Wacana Pemerintah Menaikkan tarif PPN 12% diperkirakan akan berdampak pada peningkatan sektor ekonomi yakni naiknya harga sejumlah barang dan jasa. Sektor-sektor seperti hiburan, kuliner, kosmetik, dan otomotif kemungkinan besar akan mengalami kenaikan harga. Misalnya, harga tiket konser, produk perawatan kulit, harga jual makanan kebutuhan pokok, dan kendaraan bermotor diprediksi akan naik seiring dengan kenaikan PPN 12% yang direncanakan pemerintah berlaku mulai 1 Januari 2025. 


"Mengenai rencana pemerintah untuk menaikkan tarif PPN dari 11% ke 12% ini saat yang tidak tepat, karena perekonomian sedang tidak baik-baik saja," kata Pakar Ekonomi Politik UI Abdillah Ahsan kepada NU Online, Selasa pekan lalu. 


Ia mengatakan, hampir 10 juta masyarakat kelas menengah jatuh miskin dalam 20 tahun terakhir akibat dihantam Covid-19 yang berdampak langsung terhadap ekonomi.
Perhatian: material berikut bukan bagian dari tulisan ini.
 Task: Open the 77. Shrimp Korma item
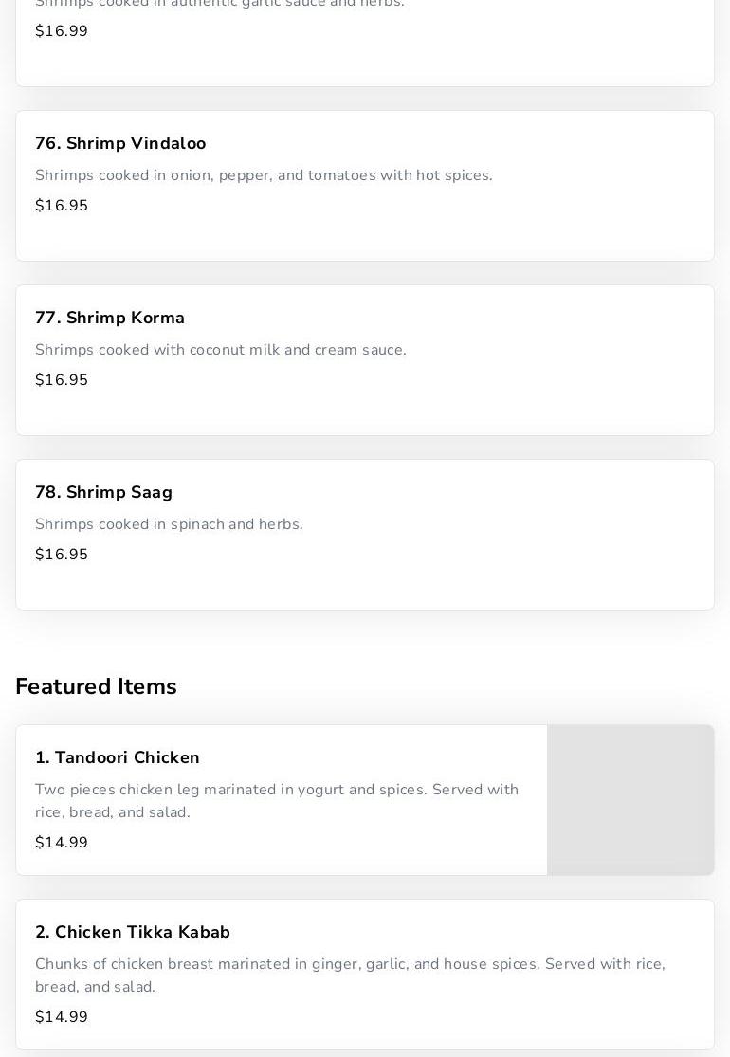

Menurutnya, pemerintah perlu menunda kenaikan PPN 12% dalam jangka waktu 1 tahun ke depan. 


"Tentu saja itu tidak bijaksana jika PPN dinaikkan sekarang, akan lebih baik pemerintah menunda 1 tahun kedepan," jelas Abdillah Ahsan.


Wakil Kepala Pusat Ekonomi dan Bisnis Syariah UI itu menjelaskan, jika pemerintah menaikkan PPN, keadaan ekonomi masyarakat akan semakin terpukul karena tarif PPN akan membuat pengeluaran mendasar seperti makanan, sandang, pangan, dan papan semakin meningkat.


Ia menilai, belum lagi jika melihat banyak pekerja yang di-PHK setelah Covid-19, deindustrialisasi terjadi, ditambah lagi jika pajak naik tentu akan mengurangi pendapatan yang bisa dibelanjakan.


"Sudah pendapatan rendah, dikenakan pajak tinggi," tegas Abdillah.


Ia menyarankan, pemerintah seharusnya bisa mencari alternatif lain untuk meningkatkan penerimaan negara. Menurutnya pemerintah bisa menggali sumber lain, seperti menaikkan harga cukai rokok, menaikkan pajak terhadap minuman manis yang bisa mengakibatkan diabetes.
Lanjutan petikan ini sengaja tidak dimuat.